Dell's Rollins shoots for $80 billion by 2009

Dell CEO Kevin Rollins says the computer maker has the potential to be an $80 billion company in the next three to four years, but not through its U.S.-based bread-and-butter PC business.

Though the company enjoys great success in the United States, with $49.2 billion in revenues reported for its fiscal 2005, Dell ranks second behind Hewlett-Packard in overseas sales. Dell said it currently averages $135.2 million in revenues per day, a number that would need to nearly double to reach Rollins' lofty goals.
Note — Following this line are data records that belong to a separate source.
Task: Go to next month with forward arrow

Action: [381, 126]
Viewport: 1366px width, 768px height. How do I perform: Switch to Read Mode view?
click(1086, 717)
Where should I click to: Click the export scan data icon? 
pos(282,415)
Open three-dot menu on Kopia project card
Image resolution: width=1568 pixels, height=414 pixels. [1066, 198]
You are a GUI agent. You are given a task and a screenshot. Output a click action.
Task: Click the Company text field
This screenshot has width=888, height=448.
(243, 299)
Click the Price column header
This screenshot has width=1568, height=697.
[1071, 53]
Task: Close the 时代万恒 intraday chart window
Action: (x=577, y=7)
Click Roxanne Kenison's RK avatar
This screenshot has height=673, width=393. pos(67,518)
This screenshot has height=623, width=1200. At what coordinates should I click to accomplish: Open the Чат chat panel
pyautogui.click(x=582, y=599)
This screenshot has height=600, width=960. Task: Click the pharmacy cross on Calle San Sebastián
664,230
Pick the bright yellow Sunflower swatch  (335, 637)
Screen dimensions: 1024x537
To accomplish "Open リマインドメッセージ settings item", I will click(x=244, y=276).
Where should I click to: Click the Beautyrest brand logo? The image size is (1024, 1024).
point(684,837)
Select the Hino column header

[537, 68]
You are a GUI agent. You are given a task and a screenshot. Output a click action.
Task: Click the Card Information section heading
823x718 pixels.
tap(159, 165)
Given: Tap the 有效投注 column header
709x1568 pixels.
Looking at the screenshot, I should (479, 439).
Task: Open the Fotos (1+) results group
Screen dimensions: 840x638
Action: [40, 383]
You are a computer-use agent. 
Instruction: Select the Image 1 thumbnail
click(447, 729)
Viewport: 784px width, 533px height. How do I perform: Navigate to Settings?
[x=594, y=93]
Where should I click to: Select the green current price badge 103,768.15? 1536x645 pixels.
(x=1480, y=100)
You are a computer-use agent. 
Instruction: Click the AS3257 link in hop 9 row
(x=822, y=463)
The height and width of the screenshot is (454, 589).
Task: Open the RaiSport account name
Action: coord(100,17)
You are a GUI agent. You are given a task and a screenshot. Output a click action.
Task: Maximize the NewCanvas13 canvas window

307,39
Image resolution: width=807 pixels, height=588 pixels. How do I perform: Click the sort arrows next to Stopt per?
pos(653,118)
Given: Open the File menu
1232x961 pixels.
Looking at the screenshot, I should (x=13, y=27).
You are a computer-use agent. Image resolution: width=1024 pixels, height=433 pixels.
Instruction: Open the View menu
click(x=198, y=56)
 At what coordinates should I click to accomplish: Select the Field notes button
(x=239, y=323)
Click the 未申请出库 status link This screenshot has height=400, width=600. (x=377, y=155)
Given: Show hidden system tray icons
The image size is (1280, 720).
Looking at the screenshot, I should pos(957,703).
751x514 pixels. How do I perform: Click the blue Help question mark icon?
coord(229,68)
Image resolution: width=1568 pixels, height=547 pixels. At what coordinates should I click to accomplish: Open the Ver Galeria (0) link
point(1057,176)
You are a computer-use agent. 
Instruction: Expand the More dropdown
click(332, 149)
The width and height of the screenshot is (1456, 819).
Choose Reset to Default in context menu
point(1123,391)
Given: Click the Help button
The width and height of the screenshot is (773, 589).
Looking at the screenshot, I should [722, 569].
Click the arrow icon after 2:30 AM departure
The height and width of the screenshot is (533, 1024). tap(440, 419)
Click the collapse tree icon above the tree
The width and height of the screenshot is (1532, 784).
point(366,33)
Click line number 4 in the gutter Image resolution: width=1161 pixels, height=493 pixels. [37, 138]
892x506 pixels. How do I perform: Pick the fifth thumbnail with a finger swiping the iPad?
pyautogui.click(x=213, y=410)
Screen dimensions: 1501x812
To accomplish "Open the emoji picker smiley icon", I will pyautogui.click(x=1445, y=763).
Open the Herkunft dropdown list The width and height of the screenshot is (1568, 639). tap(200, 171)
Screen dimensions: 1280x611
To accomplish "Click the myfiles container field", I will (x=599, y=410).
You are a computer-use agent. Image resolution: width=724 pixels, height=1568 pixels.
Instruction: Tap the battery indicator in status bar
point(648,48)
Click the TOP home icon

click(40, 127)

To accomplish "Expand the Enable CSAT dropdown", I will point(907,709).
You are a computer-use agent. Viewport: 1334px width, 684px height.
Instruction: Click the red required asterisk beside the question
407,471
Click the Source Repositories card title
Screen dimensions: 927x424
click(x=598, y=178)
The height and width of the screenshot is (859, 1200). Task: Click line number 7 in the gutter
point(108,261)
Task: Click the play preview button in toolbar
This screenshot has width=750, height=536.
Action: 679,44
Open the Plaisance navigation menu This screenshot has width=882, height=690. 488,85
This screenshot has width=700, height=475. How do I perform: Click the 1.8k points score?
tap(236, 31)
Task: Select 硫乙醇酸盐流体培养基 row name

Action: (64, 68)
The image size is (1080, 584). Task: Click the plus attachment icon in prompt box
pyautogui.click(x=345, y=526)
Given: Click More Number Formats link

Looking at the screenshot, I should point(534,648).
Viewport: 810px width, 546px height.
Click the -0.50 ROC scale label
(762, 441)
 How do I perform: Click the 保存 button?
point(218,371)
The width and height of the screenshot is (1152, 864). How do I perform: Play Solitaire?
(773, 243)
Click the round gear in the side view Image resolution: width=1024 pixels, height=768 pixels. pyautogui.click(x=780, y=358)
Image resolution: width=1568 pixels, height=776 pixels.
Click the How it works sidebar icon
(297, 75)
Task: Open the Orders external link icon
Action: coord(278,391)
"Our revenue last year accounted for only about 4 percent of global spending on information-technology products and services, so we have tremendous room to grow," Rollins said during the company's annual shareholder meeting Friday.

Rollins said he expects more than 80 percent of Dell's future growth to come from products other than desktop PCs, which the company started selling 10 years ago. The CEO also said he expects about 55 percent of Dell's growth in the next four years to come from outside the Americas.

The top executive at the No. 1 computer maker told shareholders that Dell has great prospects in its newfound printer and television business.

For example, Rollins said, Dell shipped 10 million printers in just more than the two years since the company introduced the first of its own line of printers. Dell says it is No. 2 in the U.S. in both the inkjet and laser categories, behind HP.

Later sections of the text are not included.